*** Stored data Section Begins ***

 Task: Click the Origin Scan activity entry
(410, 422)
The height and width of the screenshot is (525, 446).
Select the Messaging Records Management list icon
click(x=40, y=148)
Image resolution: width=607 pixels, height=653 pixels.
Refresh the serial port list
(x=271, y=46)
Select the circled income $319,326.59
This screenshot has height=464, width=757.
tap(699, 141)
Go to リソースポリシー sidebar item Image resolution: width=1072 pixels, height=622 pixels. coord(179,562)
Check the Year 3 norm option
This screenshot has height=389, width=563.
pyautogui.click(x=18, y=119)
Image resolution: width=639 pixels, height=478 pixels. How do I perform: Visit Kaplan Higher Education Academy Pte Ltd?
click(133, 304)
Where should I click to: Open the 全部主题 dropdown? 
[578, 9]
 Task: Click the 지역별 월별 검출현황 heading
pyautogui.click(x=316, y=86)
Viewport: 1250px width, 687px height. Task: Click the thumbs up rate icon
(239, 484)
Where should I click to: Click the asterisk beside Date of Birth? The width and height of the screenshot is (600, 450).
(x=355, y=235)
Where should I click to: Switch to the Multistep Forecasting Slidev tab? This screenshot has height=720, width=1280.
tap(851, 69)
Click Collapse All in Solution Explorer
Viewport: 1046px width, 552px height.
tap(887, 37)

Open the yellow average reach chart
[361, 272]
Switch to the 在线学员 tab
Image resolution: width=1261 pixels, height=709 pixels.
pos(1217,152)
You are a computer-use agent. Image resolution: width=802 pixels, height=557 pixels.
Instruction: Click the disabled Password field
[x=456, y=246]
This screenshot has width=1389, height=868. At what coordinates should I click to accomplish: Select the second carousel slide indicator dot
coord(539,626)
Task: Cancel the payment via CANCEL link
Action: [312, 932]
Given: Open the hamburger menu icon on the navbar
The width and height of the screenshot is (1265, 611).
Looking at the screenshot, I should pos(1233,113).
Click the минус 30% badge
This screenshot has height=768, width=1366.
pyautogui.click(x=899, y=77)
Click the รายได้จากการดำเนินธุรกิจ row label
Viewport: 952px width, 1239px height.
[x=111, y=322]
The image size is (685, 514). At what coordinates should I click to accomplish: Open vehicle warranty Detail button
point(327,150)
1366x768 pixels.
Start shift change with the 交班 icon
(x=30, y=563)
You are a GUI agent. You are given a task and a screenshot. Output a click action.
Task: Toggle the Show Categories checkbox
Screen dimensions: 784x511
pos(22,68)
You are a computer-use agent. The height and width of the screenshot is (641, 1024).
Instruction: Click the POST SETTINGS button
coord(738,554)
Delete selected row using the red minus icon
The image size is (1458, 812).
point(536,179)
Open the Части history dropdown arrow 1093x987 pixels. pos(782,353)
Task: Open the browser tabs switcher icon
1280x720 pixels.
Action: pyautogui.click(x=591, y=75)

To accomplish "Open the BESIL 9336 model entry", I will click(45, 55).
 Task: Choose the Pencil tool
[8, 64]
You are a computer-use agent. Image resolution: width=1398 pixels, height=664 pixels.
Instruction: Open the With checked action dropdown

*** Stored data Section Ends ***

▸ Your objective
Reply with an exact copy of the lines running from the one containing "Instruction: Click the disabled" through the end of the entries above, both ends included.

▸ Answer for the task
Instruction: Click the disabled Password field
[x=456, y=246]
This screenshot has width=1389, height=868. At what coordinates should I click to accomplish: Select the second carousel slide indicator dot
coord(539,626)
Task: Cancel the payment via CANCEL link
Action: [312, 932]
Given: Open the hamburger menu icon on the navbar
The width and height of the screenshot is (1265, 611).
Looking at the screenshot, I should pos(1233,113).
Click the минус 30% badge
This screenshot has height=768, width=1366.
pyautogui.click(x=899, y=77)
Click the รายได้จากการดำเนินธุรกิจ row label
Viewport: 952px width, 1239px height.
[x=111, y=322]
The image size is (685, 514). At what coordinates should I click to accomplish: Open vehicle warranty Detail button
point(327,150)
1366x768 pixels.
Start shift change with the 交班 icon
(x=30, y=563)
You are a GUI agent. You are given a task and a screenshot. Output a click action.
Task: Toggle the Show Categories checkbox
Screen dimensions: 784x511
pos(22,68)
You are a computer-use agent. The height and width of the screenshot is (641, 1024).
Instruction: Click the POST SETTINGS button
coord(738,554)
Delete selected row using the red minus icon
The image size is (1458, 812).
point(536,179)
Open the Части history dropdown arrow 1093x987 pixels. pos(782,353)
Task: Open the browser tabs switcher icon
1280x720 pixels.
Action: pyautogui.click(x=591, y=75)

To accomplish "Open the BESIL 9336 model entry", I will click(45, 55).
 Task: Choose the Pencil tool
[8, 64]
You are a computer-use agent. Image resolution: width=1398 pixels, height=664 pixels.
Instruction: Open the With checked action dropdown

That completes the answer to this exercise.